─── INFORMATION PROVIDED ───

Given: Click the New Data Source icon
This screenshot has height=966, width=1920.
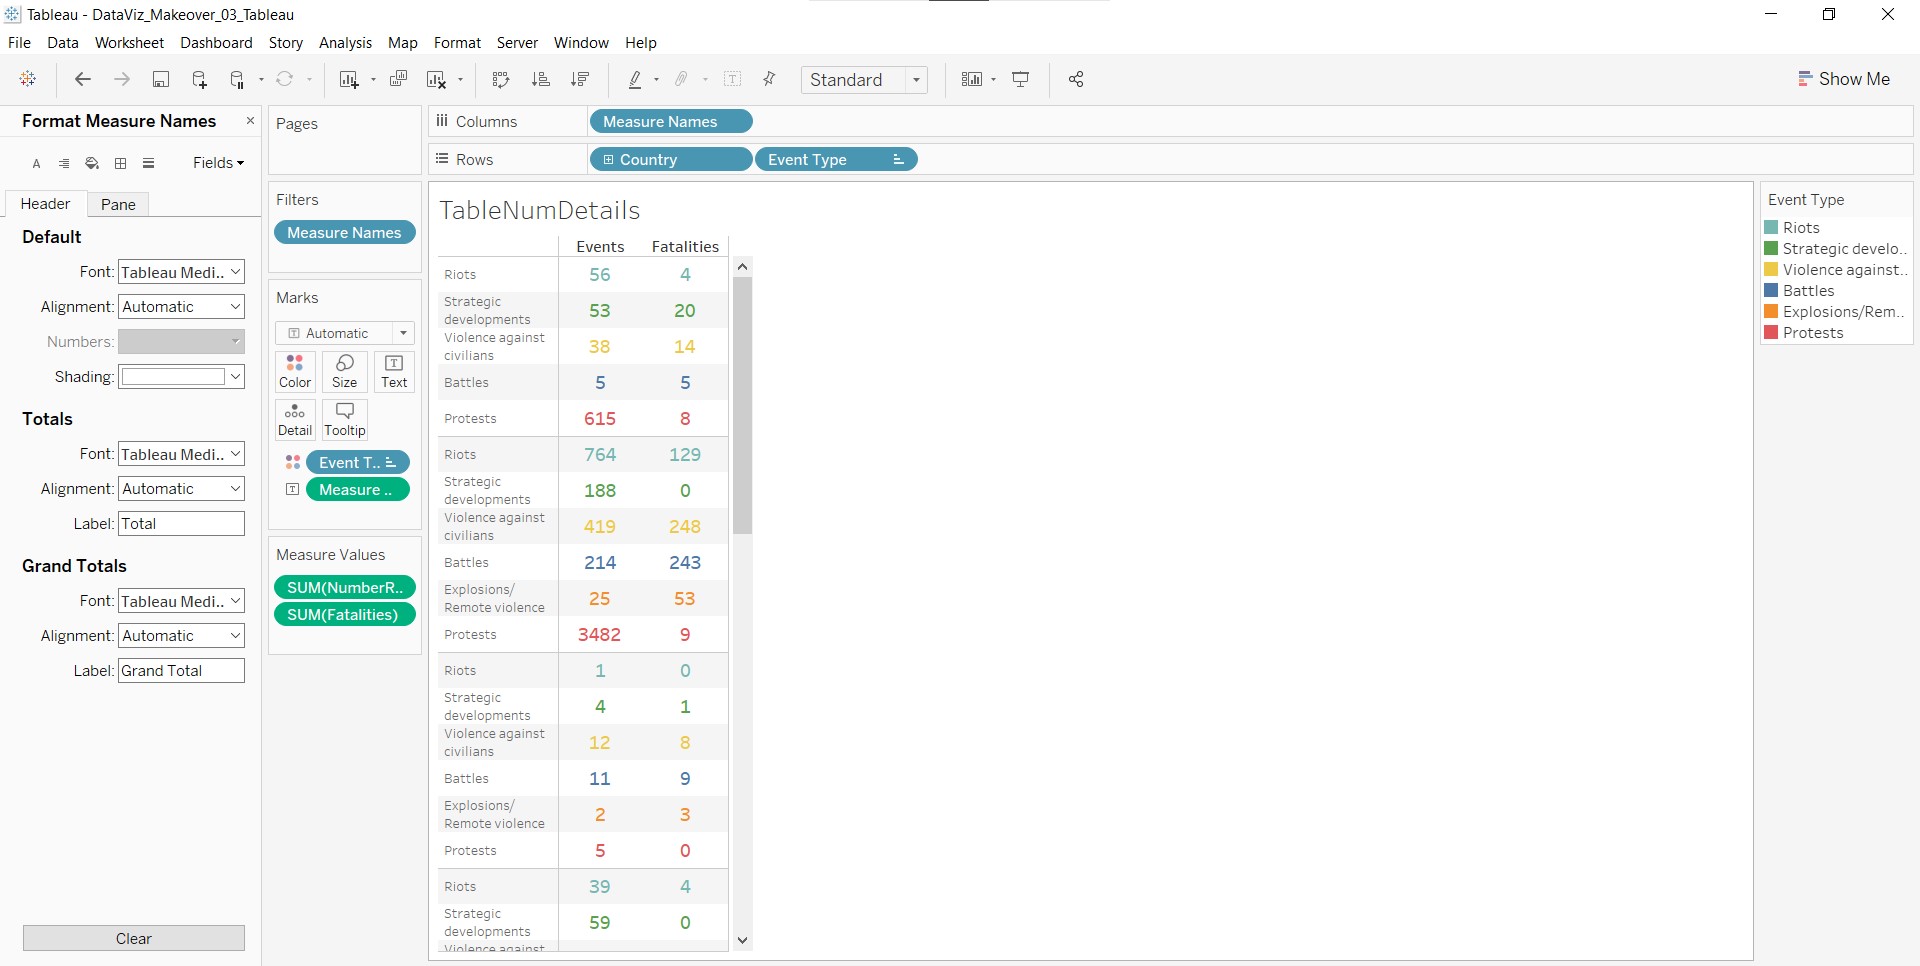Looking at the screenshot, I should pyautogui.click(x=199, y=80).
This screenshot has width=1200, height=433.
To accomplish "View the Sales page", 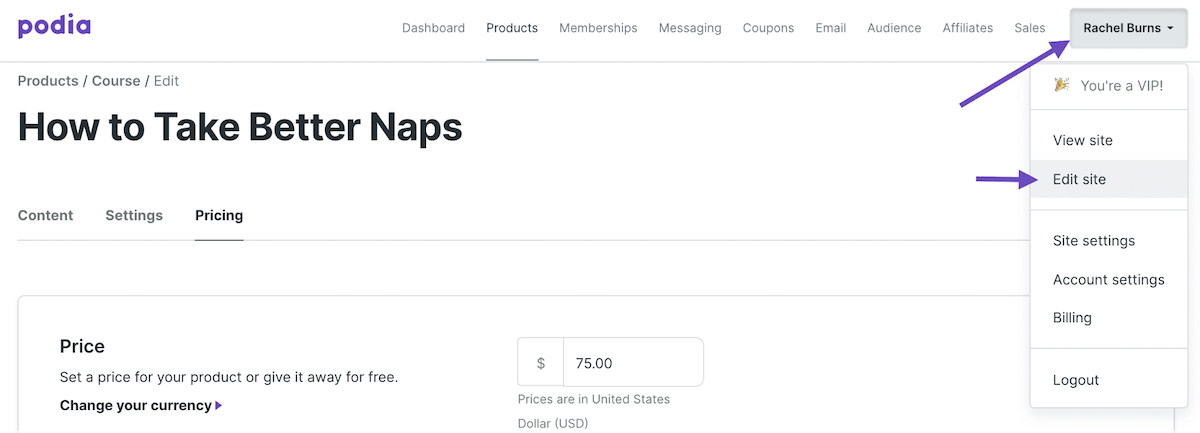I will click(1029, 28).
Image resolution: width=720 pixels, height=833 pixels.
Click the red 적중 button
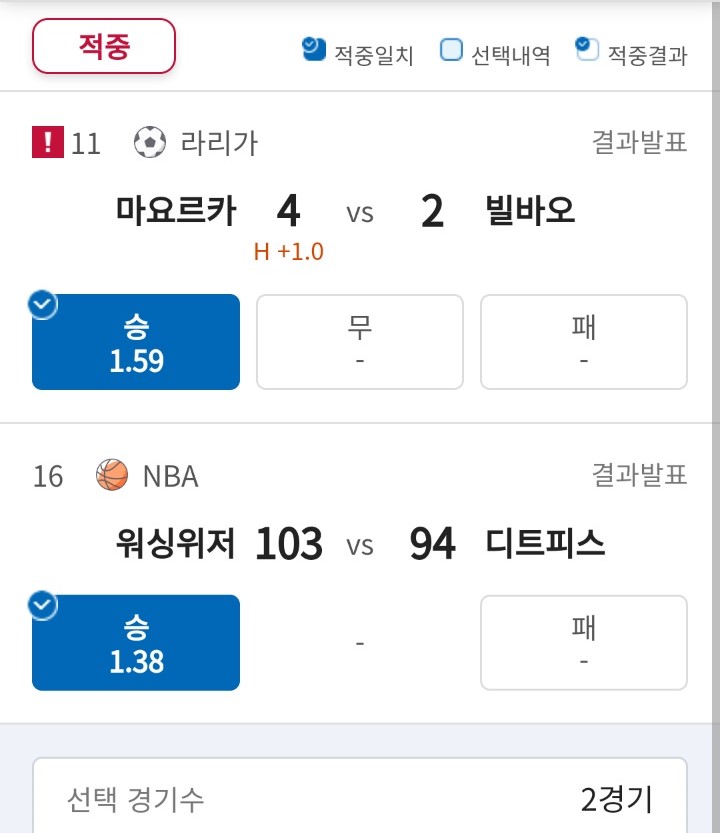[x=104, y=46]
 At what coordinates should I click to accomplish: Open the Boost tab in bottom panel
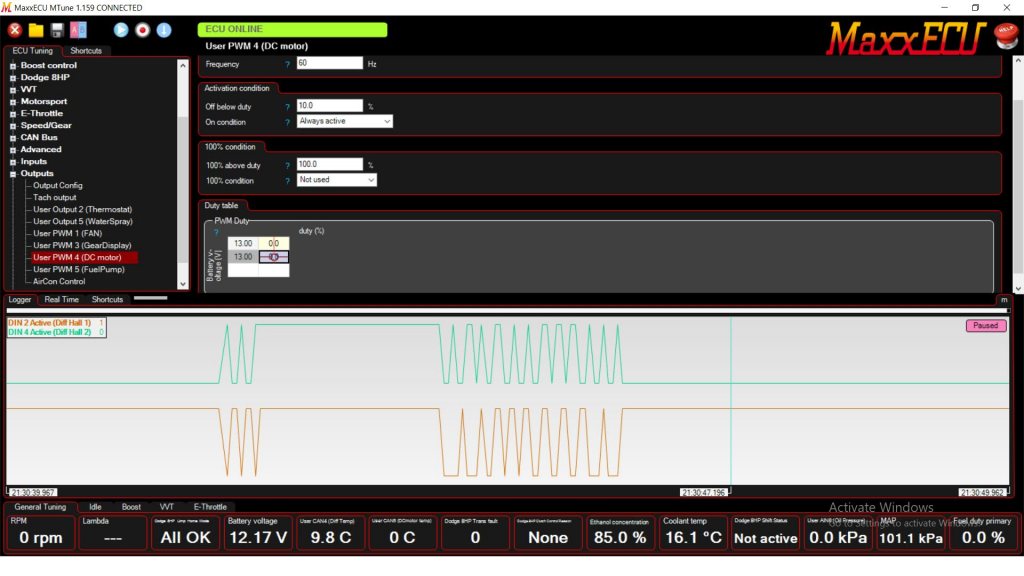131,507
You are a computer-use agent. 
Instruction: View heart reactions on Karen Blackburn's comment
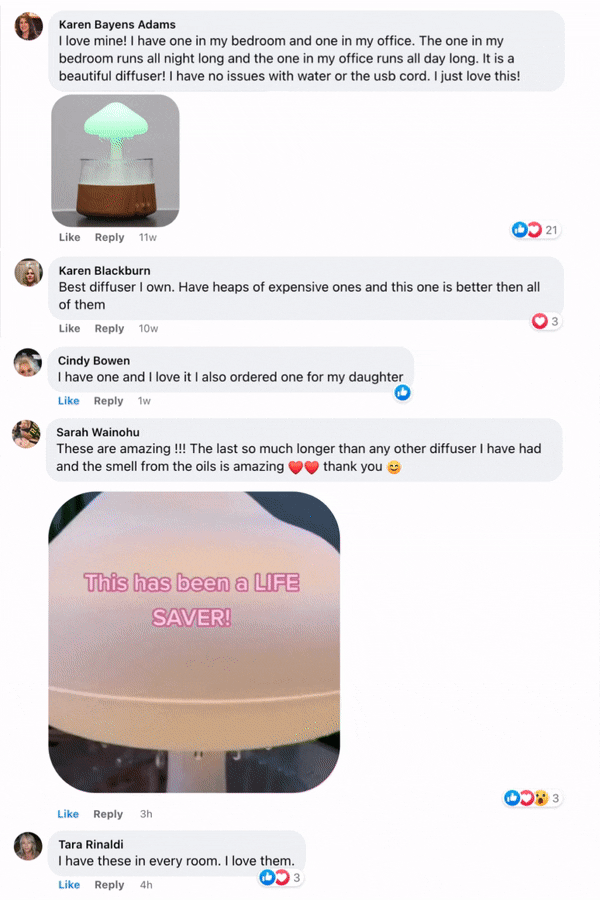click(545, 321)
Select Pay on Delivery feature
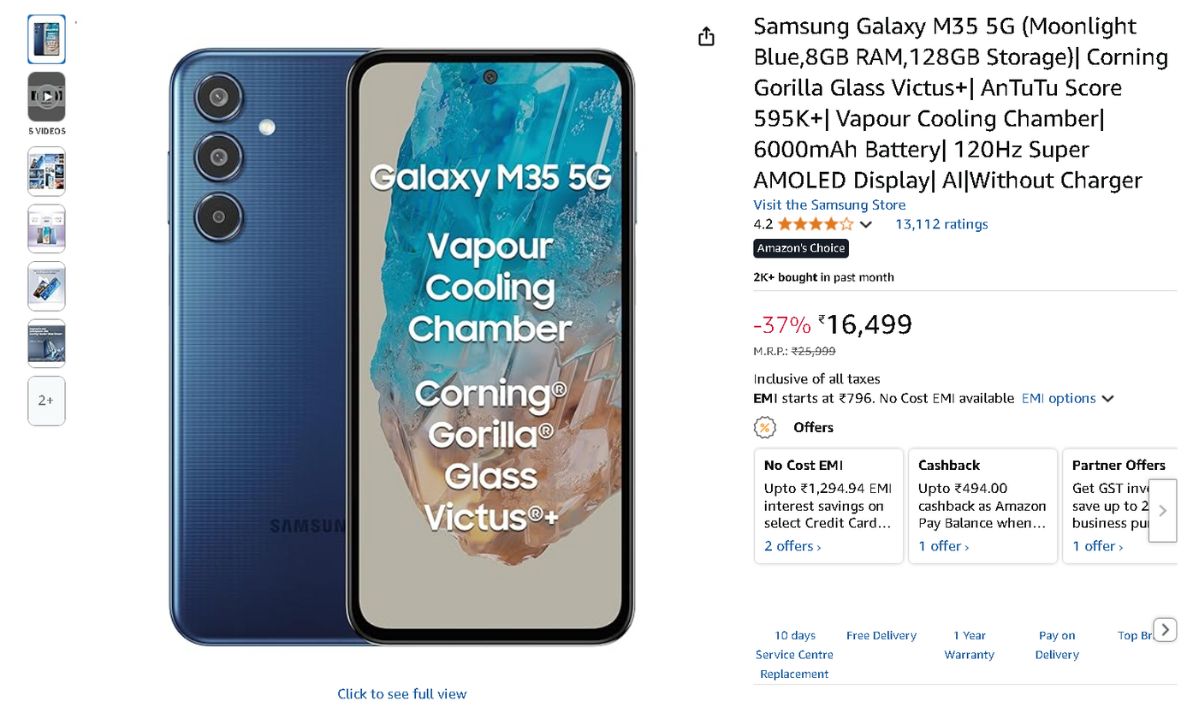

───

* WORK INSTRUCTIONS:
All lines from the one containing "Image resolution: width=720" to the end of the entries should appear in the output exactly as written, with no pictures.

* OUTPUT FOR THIS EXERCISE:
Image resolution: width=720 pixels, height=833 pixels.
Click the red 적중 button
[x=104, y=46]
 At what coordinates should I click to accomplish: Open the Boost tab in bottom panel
131,507
You are a computer-use agent. 
Instruction: View heart reactions on Karen Blackburn's comment
click(545, 321)
Select Pay on Delivery feature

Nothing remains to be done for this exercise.